My index.php
includes header.php
and footer.php
by this way:
define("LEGAL_PATH", TRUE);
include("header.php");
// ...
include("footer.php");
And each of my included files begins with:
if (!defined("LEGAL_PATH"))
{
header("location: index.php");
exit(0);
}
For the moment, when we load the header.php
(or footer.php
), we are redirected on the index.php
page.
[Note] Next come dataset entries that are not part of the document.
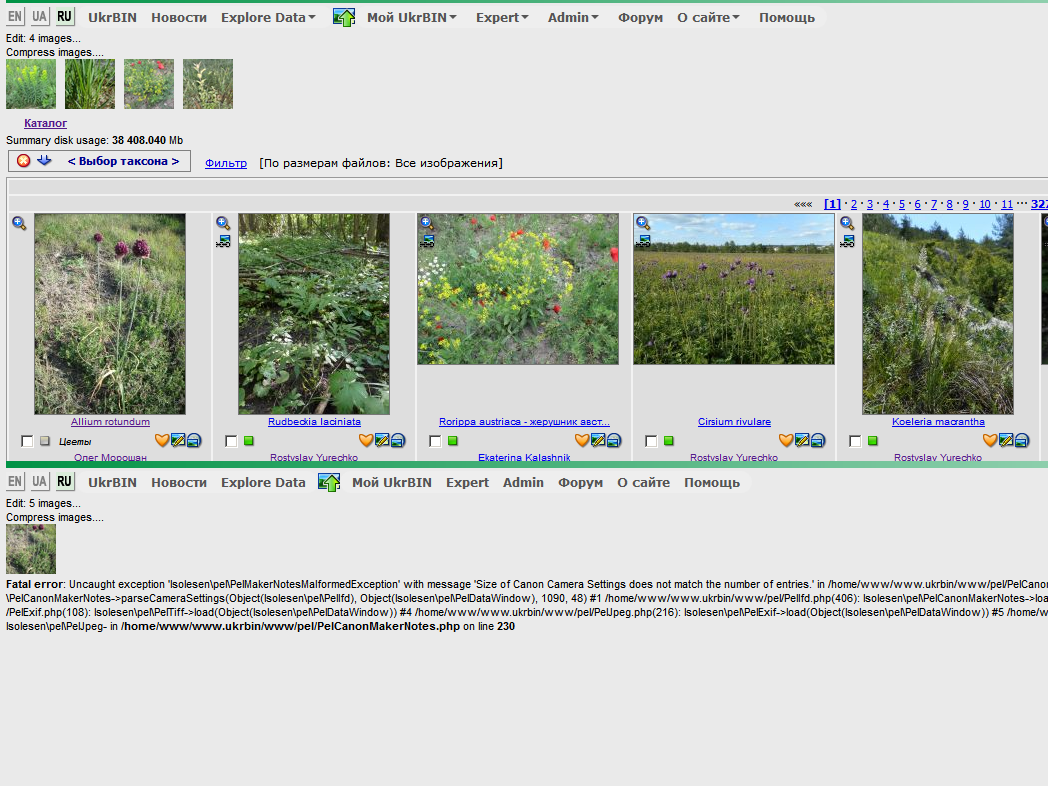1048x786 pixels.
Task: Open the edit image icon under Cirsium rivulare
Action: 802,441
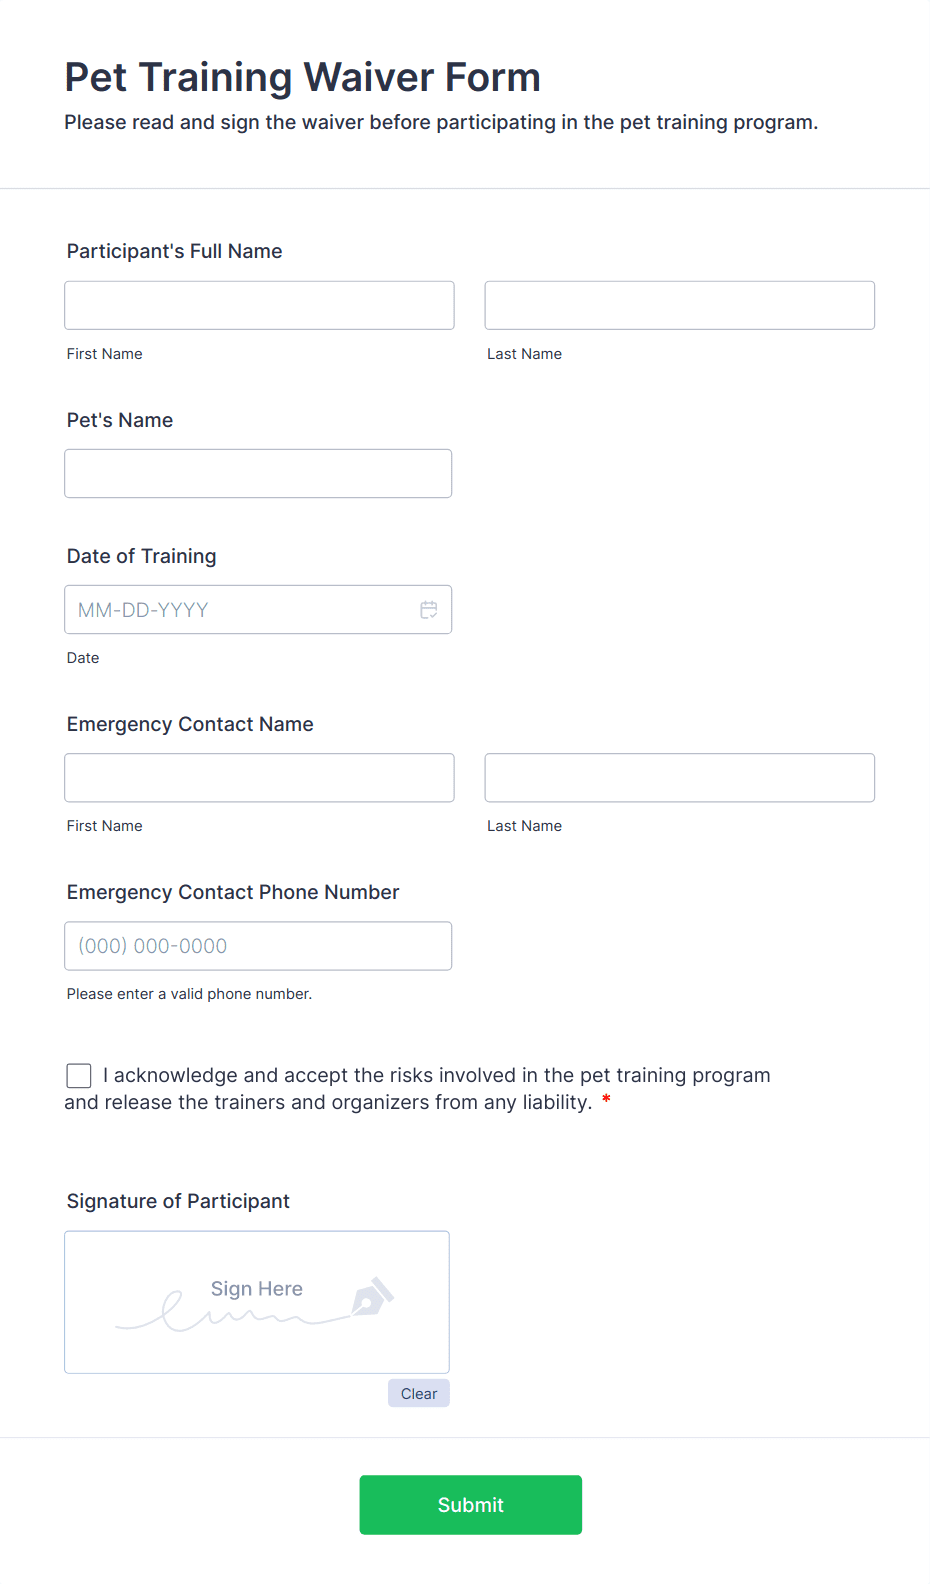This screenshot has height=1584, width=930.
Task: Focus the participant First Name field
Action: 259,305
When we try to curl the header.php
, it returns a blank page (thanks to the exit(0)
).
Question:
Regarding bad people, I would like to generate a 404 error (as when we try to access to efjiozfjoijefiojzeof.php
for instance) even if we load the page with curl: in this case (with a curl command), the header location is nonfonctionnal.
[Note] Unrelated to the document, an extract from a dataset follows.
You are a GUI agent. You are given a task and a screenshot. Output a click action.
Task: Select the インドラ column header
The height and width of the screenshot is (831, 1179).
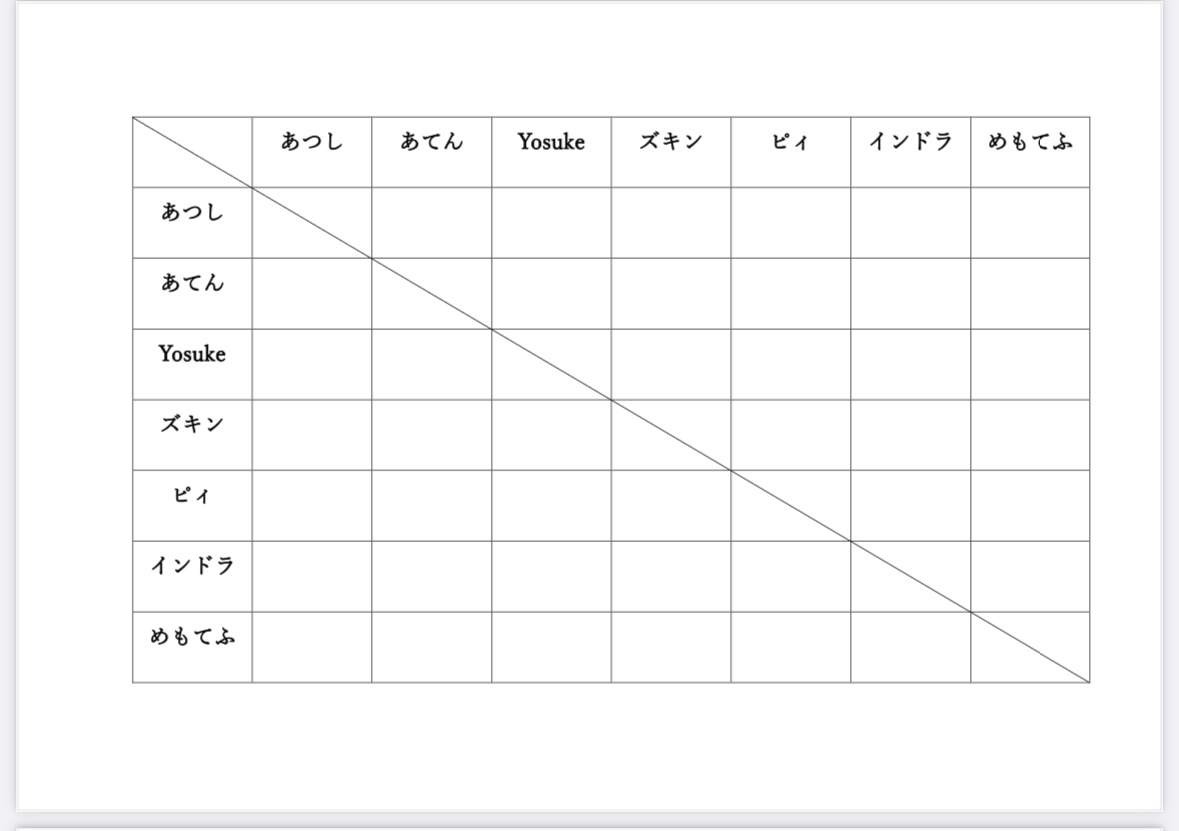911,152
The curl output which I had (when there is no exit(0)
):
$> curl https://www.mywebsite.com/header.php
NOBODY SHOULD READ THIS DIRECTLY FROM HEADER.PHP FILE
The curl output which I currently have (when there is the exit(0)
):
$> curl https://www.mywebsite.com/header.php
$>
The curl output which I would like to have:
$> curl https://www.mywebsite.com/header.php
<!DOCTYPE HTML PUBLIC "-//IETF//DTD HTML 2.0//EN">
<html><head>
<title>404 Not Found</title>
</head><body>
<h1>Not Found</h1>
<p>The requested URL /headzefjzefjp.php was not found on this server.</p>
</body></html>
$>
My idea was to include the 404 page file, but when I curl in verbose mode, I still have a 200 error code (and not a 404):
$> curl https://.../header.php -v
...
> GET /header.php HTTP/1.1
> Host: ...
> User-Agent: curl/7.51.0
> Accept: */*
>
< HTTP/1.1 200 OK
...
So, what is the good way to really ignore the header.php file (from browsers, curl, etc)?